Buena muestra de ello son las versiones novelescas de los primeros viajes al Amazonas, cuyos autores utilizan los imaginarios coloniales de la selva como un vocabulario casi inevitable a la hora de abordar el tema, pero en cuya estructura narrativa es posible rastrear los factores que moldearon el surgimiento de dicho vocabulario, subrayando así su entronque histórico. Enfocaré primero la atención en dos obras de mediados del siglo pasado en las que la figura de Francisco de Orellana ocupa el primer plano: Argonautas de la selva de Leopoldo Benites y El Quijote de El Dorado de Demetrio Aguilera Malta. Ambas novelas presentan la entrada de los españoles en la selva como una gesta heroica animada por una vocación descubridora, pero en ellas se nota a la vez la voluntad de contrapesar ciertos sesgos de la historia tradicional. Sus autores, de origen ecuatoriano, proyectan la figura de Orellana como un símbolo de la unidad territorial del Ecuador moderno, ya que las andanzas del conquistador incluyen la zona andina (la expedición de 1541 en busca de la canela sale de Quito), la costa del Pacífico (Orellana fue el fundador del puerto de Guayaquil) y la región amazónica. Para la reconstrucción de los hechos, los dos escritores se atienen en lo esencial a la información suministrada por los primeros cronistas, sobre todo fray Gaspar de Carvajal, de cuya relación transcriben casi literalmente varios pasajes.3

Existe un elemento común a ambas novelas que quiero resaltar, y es que no se limitan a contar el primer viaje de Orellana, al cual este le debe su fama, sino que cuentan también su segundo viaje, en que el conquistador muere.
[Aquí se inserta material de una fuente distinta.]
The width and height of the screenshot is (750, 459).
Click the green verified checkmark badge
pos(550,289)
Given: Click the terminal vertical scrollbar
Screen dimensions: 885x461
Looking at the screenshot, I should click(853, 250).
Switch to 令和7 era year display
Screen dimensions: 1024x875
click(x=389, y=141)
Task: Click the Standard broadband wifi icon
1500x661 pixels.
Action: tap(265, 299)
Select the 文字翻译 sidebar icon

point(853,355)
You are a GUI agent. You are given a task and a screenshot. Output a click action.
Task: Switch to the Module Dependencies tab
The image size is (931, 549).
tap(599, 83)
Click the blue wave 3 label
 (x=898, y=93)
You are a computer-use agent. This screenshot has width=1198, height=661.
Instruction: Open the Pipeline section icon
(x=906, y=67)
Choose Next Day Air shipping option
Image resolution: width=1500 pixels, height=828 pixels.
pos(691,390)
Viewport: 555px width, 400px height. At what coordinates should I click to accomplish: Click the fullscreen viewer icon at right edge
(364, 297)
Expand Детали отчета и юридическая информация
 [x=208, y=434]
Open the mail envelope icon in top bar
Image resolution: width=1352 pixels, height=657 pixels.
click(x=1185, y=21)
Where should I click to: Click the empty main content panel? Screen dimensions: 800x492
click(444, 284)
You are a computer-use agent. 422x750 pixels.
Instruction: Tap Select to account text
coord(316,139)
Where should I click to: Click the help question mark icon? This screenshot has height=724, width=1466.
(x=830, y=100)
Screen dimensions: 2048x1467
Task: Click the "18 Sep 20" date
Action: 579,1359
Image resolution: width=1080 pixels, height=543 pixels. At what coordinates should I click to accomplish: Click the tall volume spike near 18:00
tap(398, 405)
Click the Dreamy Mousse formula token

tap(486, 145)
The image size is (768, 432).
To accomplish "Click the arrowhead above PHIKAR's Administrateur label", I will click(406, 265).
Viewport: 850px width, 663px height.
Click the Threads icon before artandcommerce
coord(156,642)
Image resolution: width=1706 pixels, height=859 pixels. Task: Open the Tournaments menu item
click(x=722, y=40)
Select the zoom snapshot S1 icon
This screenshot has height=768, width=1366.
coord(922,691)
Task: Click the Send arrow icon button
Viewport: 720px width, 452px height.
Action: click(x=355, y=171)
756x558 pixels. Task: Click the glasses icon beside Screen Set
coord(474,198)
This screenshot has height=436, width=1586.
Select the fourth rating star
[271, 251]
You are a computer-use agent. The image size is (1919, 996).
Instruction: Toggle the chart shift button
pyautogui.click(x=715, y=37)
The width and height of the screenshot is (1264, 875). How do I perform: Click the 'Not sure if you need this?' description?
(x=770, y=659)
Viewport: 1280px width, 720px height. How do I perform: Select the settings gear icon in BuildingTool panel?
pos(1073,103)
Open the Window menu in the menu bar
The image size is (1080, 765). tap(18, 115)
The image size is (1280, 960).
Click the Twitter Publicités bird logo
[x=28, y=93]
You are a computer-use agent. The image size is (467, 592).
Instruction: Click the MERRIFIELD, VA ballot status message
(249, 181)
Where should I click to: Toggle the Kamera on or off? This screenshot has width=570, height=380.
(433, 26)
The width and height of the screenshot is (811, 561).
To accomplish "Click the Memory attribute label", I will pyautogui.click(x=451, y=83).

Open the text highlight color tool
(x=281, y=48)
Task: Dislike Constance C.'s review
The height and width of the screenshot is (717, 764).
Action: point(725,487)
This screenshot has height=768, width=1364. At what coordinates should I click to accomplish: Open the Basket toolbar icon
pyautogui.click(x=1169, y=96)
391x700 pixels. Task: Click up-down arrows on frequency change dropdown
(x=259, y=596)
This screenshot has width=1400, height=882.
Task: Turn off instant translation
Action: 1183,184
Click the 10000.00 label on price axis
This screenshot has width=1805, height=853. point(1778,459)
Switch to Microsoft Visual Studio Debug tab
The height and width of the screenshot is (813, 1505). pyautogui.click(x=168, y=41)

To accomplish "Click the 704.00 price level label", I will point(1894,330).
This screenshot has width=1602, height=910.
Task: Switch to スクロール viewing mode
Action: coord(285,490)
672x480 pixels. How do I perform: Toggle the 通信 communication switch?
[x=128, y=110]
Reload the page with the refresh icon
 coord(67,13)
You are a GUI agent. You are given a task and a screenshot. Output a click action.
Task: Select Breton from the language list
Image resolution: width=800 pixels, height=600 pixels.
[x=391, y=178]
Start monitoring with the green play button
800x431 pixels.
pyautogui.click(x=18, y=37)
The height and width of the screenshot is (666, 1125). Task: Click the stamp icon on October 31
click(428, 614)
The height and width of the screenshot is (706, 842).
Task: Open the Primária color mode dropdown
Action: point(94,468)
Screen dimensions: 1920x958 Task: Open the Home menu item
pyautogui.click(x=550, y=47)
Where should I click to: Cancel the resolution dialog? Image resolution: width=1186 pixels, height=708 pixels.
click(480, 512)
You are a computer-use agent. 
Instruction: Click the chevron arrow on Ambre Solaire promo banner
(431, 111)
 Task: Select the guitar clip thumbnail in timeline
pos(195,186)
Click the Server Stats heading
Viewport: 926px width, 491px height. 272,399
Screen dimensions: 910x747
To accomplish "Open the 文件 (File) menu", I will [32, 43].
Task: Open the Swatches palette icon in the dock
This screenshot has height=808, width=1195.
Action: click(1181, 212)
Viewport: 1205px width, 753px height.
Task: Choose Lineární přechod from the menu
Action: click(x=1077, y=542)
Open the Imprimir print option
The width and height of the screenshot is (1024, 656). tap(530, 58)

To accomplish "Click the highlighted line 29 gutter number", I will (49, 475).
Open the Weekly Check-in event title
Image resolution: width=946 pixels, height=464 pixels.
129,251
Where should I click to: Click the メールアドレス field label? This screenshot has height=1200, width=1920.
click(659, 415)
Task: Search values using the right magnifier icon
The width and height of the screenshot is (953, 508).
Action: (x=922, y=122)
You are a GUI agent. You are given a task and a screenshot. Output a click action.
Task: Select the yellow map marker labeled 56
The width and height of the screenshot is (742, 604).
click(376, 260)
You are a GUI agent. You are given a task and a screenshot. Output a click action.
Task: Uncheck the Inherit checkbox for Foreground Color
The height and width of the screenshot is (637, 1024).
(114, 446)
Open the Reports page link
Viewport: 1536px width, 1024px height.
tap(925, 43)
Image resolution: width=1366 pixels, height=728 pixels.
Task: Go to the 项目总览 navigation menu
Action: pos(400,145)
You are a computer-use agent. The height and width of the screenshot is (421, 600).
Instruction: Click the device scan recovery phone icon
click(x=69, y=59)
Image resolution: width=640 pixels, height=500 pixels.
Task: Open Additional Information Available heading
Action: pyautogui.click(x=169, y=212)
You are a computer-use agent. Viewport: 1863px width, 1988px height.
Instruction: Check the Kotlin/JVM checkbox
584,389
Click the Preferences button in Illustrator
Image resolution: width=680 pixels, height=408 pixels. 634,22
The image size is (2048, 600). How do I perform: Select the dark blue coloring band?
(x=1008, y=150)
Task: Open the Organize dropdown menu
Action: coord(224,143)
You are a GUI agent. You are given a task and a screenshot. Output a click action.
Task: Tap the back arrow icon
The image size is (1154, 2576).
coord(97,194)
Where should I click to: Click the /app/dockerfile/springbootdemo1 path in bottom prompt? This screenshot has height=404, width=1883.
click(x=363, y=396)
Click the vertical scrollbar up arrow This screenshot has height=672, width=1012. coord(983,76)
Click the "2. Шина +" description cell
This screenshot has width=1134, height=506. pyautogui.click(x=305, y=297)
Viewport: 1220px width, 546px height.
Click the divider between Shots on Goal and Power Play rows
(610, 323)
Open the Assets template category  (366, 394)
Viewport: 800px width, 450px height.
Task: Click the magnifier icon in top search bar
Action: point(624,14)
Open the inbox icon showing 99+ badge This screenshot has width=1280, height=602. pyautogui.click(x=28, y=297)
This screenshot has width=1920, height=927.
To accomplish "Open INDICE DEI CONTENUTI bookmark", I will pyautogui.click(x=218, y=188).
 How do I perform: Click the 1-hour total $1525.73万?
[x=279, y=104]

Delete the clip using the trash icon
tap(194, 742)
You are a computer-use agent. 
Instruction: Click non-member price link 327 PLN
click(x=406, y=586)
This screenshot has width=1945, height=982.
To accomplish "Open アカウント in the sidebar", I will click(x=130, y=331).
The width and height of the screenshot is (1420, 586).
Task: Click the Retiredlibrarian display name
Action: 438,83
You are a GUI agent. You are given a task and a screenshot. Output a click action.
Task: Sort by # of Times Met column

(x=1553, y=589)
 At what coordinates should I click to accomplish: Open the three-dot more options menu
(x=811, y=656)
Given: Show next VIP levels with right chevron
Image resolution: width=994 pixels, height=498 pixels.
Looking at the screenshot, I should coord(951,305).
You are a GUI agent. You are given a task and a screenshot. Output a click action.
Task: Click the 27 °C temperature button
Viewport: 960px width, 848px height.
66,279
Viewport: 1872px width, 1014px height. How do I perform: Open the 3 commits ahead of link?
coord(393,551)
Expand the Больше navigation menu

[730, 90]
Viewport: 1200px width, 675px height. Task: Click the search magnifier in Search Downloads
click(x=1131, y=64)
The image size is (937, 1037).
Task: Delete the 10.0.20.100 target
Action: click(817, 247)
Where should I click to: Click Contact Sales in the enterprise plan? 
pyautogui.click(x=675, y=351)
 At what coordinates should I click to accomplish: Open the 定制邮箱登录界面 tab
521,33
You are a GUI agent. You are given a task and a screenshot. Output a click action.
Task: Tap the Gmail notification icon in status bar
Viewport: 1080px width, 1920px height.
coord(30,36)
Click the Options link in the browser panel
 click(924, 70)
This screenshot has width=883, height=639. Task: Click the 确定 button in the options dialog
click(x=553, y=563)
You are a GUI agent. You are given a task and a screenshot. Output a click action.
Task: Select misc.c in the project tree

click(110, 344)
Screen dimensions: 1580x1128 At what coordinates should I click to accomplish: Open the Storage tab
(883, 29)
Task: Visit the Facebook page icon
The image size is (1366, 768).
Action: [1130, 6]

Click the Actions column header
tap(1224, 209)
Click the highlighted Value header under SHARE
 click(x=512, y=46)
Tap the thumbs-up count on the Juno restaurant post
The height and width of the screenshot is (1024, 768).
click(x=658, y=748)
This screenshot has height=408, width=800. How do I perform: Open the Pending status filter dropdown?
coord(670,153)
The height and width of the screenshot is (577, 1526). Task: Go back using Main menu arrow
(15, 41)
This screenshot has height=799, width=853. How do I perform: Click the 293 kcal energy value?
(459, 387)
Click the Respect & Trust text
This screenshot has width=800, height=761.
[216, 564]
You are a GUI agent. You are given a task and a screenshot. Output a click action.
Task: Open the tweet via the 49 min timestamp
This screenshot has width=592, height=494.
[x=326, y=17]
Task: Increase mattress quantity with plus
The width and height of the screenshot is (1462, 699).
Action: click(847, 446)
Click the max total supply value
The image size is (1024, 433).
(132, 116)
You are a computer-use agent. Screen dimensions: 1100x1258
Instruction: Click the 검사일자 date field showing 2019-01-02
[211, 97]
A tono con ello, Argonautas de la selva se divide en dos partes de igual longitud presentadas en orden cronológico, y mientras en la primera campea la emoción de la aventura y el encuentro de los españoles con el río ignoto, en la segunda asistimos al desmoronamiento de los sueños de Orellana, cuyo declive refleja en miniatura el destino de la España imperial, desgarrada entre sus «propósitos inmensos» y sus «medios pobres de realización» (Benites 1945: 177). En El Quijote de El Dorado el orden del relato varía: la novela se centra en los tropiezos de Orellana para organizar la segunda expedición, y reconstruye los incidentes de ese viaje hasta el extravío y la muerte del conquistador en el bajo Amazonas. Los hechos relativos al primer viaje aparecen solo como evocaciones intercaladas a lo largo del texto, y en ellas la realidad amazónica es magnificada por las ansias de Orellana de retornar en busca de las riquezas y maravillas que la selva guarda en su seno. Esta organización textual le permite a Aguilera Malta resaltar la oposición entre las brillantes perspectivas iniciales y la cruel desilusión final. Así, en 1543, cuando vuelve a España luego del primer viaje, Orellana empieza a sentir el mundo que ha recorrido «como propio», «como si ahora sus raíces se hundieran en ambas tierras», y sobre su vida gravita un sentimiento nuevo, difícil de definir: «¡Algo que lo obligaría a regresar a “sus tierras”, a “su Río”!» (1964: 33); con el paso de los días, este «algo» indefinible se precisa como un anhelo de recorrer otra vez «esas tierras hermosas situadas del otro lado del mar», para mostrarle a su esposa Ana, desde el puente de la nave capitana, «los detalles de ese mundo maravilloso», «las rutas de su amado Río» (170). A finales de 1546, cuando el descalabro de su segunda expedición es un hecho, la percepción de Orellana ha sufrido un viraje completo: «¿Y si los indios los asaltaban esa noche? ¿Si los acribillaban a flechazos? ¿Si alguna araña, escorpión o víbora, valiéndose de la oscuridad, se acercaba para picarlos? ¿Si algunos caimanes llegaban hasta allí, a devorarlos? ¿Qué haría? ¿Qué podría hacer?» (259).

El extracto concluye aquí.